Saat melihat dan mendengar Jyothi Devi melanggamkam lagu dengan teknik vokal India (alap) sekaligus memainkan alat musik gamit itu, saya teringat satu lagu berjudul “Tujhe Yaad Na Meri Aayee” dalam film Kahar Johar—yang terkenal (cengeng)—Kuch Kuch Hota Hai (1998).
(Lagu tersebut mengiringi Anjali Sharma (Kajol) yang sedang patah hati saat mendapati bahwa Rahul Khanna (Shah Rukh Khan), orang yang Anjali cintai, lebih memilih Tina Malhotra yang diperankan Rani Mukerji.)
Sama seperti Jyothi Devi, saat menyanyikan lagu Tujhe Yaad Na Meri, Alka Yagnik dan Manpreet Akhtar juga diiringi dengan suara harmonium—walaupun penguasaan alap Devi masih jauh jika dibandingkan dengan kedua penyanyi India tersebut.
Sekadar menyebut satu contoh, dalam vokal India, Lata Mangeshkar—salah satu penyanyi playback paling terkenal di India—menampilkan pendekatan alap yang unik dan sangat ekspresif saat membawakan lagu klasiknya.

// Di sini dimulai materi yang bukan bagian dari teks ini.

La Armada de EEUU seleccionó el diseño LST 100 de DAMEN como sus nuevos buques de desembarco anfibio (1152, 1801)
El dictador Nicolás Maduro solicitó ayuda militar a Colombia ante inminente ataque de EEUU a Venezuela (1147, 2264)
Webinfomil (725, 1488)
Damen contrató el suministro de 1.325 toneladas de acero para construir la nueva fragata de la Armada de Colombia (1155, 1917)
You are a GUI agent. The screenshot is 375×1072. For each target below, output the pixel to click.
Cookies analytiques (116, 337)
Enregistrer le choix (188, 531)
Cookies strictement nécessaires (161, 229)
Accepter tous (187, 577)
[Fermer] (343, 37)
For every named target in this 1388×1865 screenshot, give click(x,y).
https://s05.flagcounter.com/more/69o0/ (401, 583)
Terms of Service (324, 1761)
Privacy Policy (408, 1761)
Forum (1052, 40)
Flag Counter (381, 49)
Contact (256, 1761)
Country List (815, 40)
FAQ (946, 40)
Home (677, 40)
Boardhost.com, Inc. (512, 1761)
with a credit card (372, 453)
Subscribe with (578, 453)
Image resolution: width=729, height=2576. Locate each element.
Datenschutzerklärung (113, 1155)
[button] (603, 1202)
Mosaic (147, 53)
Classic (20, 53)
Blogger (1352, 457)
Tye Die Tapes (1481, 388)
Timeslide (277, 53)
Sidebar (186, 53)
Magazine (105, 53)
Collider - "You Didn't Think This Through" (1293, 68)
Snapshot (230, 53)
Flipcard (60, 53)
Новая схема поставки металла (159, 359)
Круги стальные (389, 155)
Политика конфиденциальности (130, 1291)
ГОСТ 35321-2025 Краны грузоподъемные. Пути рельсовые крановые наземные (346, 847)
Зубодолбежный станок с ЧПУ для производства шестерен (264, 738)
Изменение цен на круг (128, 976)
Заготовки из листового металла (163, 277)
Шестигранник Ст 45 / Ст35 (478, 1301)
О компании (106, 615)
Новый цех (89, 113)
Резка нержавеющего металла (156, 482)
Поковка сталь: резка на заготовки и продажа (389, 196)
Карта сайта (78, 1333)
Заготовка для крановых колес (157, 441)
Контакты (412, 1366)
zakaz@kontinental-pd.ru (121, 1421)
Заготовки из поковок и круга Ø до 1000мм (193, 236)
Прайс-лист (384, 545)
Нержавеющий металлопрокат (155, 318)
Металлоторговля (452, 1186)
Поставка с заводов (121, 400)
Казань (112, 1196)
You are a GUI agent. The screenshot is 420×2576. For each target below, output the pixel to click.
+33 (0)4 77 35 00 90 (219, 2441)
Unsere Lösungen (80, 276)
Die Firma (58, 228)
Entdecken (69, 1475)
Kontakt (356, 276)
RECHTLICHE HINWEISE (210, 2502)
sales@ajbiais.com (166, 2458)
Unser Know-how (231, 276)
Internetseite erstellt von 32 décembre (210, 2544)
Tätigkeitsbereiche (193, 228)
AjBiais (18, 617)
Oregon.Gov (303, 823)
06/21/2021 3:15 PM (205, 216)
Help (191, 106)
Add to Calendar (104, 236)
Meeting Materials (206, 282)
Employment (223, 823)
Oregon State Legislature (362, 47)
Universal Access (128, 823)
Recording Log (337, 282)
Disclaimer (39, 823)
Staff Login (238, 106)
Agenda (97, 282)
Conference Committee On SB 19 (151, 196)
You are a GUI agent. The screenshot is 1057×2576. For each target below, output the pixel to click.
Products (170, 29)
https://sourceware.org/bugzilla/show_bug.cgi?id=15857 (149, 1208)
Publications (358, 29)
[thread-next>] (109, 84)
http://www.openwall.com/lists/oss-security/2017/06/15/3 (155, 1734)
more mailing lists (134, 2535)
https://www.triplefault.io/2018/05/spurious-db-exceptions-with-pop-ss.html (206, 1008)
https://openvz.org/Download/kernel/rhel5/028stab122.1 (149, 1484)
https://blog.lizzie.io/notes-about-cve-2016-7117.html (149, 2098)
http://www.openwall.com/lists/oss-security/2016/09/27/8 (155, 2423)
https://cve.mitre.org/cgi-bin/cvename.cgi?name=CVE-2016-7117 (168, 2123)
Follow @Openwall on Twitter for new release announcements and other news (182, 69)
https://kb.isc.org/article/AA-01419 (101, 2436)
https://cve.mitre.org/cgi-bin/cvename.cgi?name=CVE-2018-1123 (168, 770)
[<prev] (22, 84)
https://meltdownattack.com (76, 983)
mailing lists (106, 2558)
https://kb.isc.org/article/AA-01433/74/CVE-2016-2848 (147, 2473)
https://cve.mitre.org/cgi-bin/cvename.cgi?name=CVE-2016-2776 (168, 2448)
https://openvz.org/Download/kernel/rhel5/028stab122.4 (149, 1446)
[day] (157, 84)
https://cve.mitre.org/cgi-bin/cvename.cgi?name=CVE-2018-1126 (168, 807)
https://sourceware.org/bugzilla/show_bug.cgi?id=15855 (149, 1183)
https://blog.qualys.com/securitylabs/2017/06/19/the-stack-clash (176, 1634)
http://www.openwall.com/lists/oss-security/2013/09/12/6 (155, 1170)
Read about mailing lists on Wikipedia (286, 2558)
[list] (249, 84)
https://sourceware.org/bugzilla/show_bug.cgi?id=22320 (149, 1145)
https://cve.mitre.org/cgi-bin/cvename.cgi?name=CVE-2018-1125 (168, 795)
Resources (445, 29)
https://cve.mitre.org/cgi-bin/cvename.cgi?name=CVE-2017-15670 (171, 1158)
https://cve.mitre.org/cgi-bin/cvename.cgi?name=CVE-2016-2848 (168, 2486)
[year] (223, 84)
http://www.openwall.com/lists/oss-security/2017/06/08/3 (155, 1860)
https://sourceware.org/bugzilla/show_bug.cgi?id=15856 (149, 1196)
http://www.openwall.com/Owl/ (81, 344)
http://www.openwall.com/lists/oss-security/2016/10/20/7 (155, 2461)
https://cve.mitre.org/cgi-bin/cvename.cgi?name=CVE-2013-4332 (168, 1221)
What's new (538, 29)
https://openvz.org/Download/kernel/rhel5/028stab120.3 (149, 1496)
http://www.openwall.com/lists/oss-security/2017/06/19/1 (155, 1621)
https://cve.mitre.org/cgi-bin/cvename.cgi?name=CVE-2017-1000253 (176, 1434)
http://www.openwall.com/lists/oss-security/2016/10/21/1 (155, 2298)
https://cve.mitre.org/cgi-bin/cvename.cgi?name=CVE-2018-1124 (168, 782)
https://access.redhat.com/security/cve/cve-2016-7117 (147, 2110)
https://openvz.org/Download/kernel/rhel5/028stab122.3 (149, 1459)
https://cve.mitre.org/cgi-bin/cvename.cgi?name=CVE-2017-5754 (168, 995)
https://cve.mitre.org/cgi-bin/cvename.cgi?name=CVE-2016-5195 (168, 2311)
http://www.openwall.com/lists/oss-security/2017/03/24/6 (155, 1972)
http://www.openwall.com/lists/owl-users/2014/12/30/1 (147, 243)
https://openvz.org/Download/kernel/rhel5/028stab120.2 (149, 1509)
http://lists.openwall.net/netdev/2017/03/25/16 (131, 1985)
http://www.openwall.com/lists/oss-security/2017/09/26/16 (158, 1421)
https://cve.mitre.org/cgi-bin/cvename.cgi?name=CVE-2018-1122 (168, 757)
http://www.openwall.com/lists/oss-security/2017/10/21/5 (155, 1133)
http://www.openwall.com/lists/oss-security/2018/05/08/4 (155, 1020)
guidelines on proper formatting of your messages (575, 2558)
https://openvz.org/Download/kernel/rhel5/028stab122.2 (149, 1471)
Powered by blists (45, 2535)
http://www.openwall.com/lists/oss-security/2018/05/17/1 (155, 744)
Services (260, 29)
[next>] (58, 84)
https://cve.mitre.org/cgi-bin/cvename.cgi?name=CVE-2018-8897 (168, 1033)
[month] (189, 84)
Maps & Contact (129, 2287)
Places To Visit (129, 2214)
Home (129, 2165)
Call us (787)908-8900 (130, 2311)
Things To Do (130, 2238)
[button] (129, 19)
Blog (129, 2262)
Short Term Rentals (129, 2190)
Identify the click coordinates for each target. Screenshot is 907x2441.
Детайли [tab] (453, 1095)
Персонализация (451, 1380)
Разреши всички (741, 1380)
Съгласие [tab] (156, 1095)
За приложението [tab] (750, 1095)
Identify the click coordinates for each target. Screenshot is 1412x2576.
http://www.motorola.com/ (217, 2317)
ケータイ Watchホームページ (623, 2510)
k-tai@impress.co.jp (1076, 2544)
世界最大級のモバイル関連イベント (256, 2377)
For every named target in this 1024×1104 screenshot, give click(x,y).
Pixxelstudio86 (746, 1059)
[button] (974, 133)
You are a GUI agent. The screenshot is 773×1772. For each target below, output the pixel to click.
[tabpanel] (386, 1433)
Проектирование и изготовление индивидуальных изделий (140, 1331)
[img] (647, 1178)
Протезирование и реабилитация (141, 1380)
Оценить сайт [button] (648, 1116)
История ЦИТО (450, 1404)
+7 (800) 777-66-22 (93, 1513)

Alap Mangeshkar dicirikan oleh kedalaman emosi dan keindahan lirisnya. Dia memiliki kemampuan luar biasa untuk menyampaikan berbagai macam emosi melalui vokalisasinya—dan itu membuat penampilan alap-nya sangat menyentuh dan menggugah.
Coba dengarkan lagu “Humko Humise Chura Lo” dan “Aankhein Khuli” dalam film Mohabbatein (2000), atau lagu-lagu dalam film Veer-Zaara (2004), atau lagu “Kabhi Khushi Kabhie Gham”, Anda akan merasakan berbagai emosi yang hidup dalam setiap nada dan suara yang keluar dari mulut Lata Mangeshkar.
Atau jika Anda alergi mendengarkan lagu India, Anda bisa mendengar alap Mageshkar dalam lagu “Sekuntum Mawar Merah”, “Orang Asing”, “Datang Untuk Pergi”, “Di Tepi Pantai”, “Wahai Pesona”, dan “Musim Cinta” dalam Album Khusus Soneta Volume 1-Lata Mangeshkar Ratu Dangdut Dunia yang berkolaborasi dengan sang Raja Dangdut, Rhoma Irama.
Namun, meski tak semerdu Alka dan Manpreet saat menyanyikan lagu sedih tersebut, malam itu, Devi cukup baik saat bernyanyi dengan teknik alap India—teknik vokal India dengan eksposisi improvisasi raga yang memukau dan meditatif.
Benar. “Kelangensih” merupakan sebuah garapan lintas budaya (kombinasi) yang bermula dari keinginan Desak Suarti untuk mengangkat teknik olah vokal Bali dan menggabungkannya dengan teknik olah vokal India—Desak menyebutnya karya musik inovatif.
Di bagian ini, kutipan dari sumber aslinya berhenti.